= Tuesday Bassen =

American illustrator and designer

Tuesday Bassen is an illustrator and apparel designer currently based in Berlin, Germany.

== Career ==
Tuesday Bassen was born in Nebraska and attended the Minneapolis College of Art and Design. After living in New York, she moved to Los Angeles for a number of years before relocating to Berlin, Germany in 2023. After working as an illustrator, she worked as a product designer for clients like Urban Outfitters before spinning off her own self-titled apparel and accessory brand, Tuesday of California, and founding her store FriendMart.

== Controversy ==
On July 20, 2016, Bassen publicly accused the clothing retailer Zara of expressly copying designs from her brand without crediting her.

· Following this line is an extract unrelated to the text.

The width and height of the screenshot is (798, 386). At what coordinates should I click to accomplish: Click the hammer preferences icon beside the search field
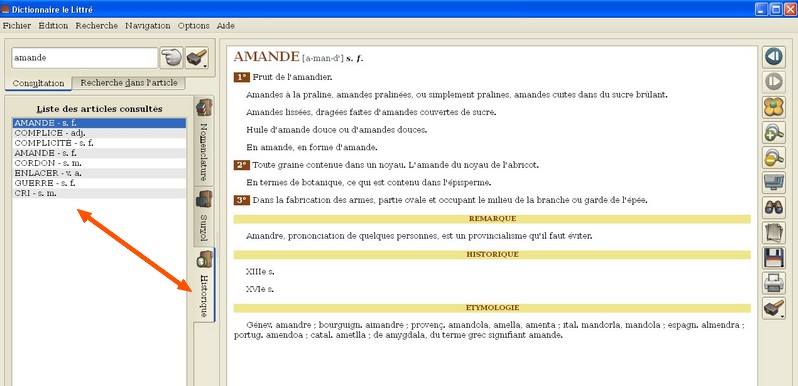(x=197, y=58)
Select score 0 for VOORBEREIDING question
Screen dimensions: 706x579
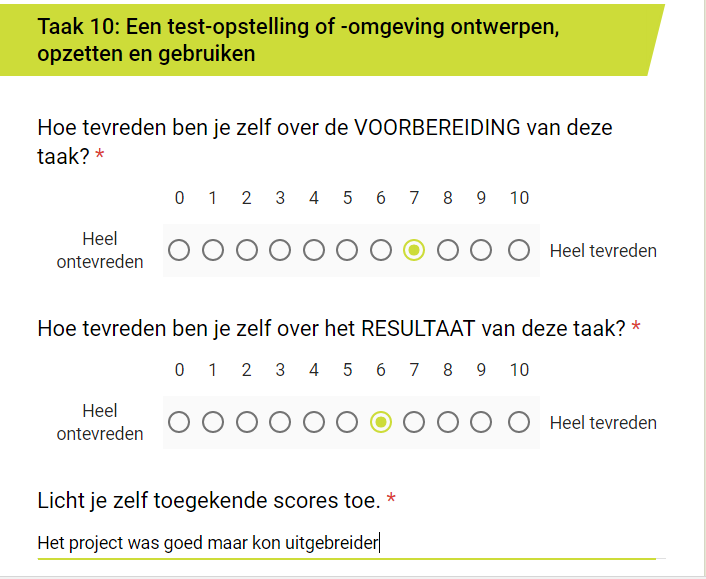[x=179, y=250]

First in an Instagram post, and then in several other publications, Bassen claimed that Zara had created several enamel pins which closely matched those designed by her brand, Tuesday Bassen. She then explained that after sending Zara a cease-and-desist letter, her complaint had been denied by the retailer. Zara then suspended the sale of all the items mentioned. However, Bassen's action caused many other artists to join in accusing Zara of violating their copyrights; Bassen then founded the website ShopArtTheft with another artist Adam J. Kurtz, as a store where artists could sell the originals that Zara had copied.